- Bukeerere Map of Uganda showing the location of Bukeerere.
- Coordinates: 00°24′27″N 32°42′07″E﻿ / ﻿0.40750°N 32.70194°E
- Country: Uganda
- District: Mukono District
- Elevation: 1,121 m (3,678 ft)
- Time zone: UTC+3 (EAT)

= Bukeerere =

Bukeerere, sometimes wrongly spelled as Bukerere, is a township in the Central Region of Uganda. The correct phonetic spelling is with two 'e's after the 'k'.

==Location==
Bukeerere is in Mukono District, 11 km, by road, northwest of Mukono, the headquarters of the district. This is approximately 19 km, by road, northeast of Kampala, Uganda's capital and largest city. The coordinates of Bukeerere are 0°24'27.0"N, 32°42'07.0"E (Latitude:0.407498; Longitude:32.701953).
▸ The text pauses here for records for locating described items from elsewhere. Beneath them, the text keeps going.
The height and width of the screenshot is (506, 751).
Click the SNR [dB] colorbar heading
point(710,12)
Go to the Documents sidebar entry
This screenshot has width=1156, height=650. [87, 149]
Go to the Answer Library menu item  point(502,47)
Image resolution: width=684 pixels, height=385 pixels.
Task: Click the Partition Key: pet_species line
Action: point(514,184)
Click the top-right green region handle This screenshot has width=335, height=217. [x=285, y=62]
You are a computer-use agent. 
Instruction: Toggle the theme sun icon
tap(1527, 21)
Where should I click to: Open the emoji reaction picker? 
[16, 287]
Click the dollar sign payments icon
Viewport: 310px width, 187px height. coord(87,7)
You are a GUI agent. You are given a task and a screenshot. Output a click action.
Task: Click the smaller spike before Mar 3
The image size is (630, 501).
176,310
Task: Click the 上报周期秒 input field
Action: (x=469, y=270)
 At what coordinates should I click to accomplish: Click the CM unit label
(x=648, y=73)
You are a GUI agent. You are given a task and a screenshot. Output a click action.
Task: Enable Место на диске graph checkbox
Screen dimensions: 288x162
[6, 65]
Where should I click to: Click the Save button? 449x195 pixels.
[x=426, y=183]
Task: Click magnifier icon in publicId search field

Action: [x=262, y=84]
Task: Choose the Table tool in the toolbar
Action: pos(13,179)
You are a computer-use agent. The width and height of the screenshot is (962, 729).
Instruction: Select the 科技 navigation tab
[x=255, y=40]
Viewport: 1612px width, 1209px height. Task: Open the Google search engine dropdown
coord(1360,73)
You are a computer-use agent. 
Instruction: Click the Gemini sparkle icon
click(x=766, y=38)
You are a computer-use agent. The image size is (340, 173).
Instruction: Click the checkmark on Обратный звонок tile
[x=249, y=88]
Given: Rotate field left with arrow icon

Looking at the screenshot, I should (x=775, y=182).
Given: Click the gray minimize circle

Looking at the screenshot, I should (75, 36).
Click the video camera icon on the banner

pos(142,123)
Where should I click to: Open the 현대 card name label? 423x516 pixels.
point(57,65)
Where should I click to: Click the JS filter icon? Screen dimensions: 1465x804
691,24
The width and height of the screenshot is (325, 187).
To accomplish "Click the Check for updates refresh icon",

The average elevation of Bukeerere is approximately 1121 m above sea level.

==Overview==
The town of Bukeerere is the headquarters of Bukeerere parish, in Goma sub-county, Kyaggwe county. The Bukerere Road leads from Seeta on the Kampala–Jinja Highway through Bukeerere to join the Mukono-Kalagi Road at Kasaayi.

All the land in Bukerere, approximately 1 mi2, is mailo land that is owned by the descendants of Stanslaus Mugwanya, one of the three regents during the reign of Daudi Cwa II of Buganda. Settlers on this land are sitting tenants without land titles. They are expected to pay annual lease payments to the respective and owners.